Problem: A word-for-word copy of the entries is the only acceptable reply.

Entries provided:
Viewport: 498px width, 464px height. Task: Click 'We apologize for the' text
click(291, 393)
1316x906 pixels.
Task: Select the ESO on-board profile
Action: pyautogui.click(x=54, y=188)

Written response:
Viewport: 498px width, 464px height. Task: Click 'We apologize for the' text
click(291, 393)
1316x906 pixels.
Task: Select the ESO on-board profile
Action: pyautogui.click(x=54, y=188)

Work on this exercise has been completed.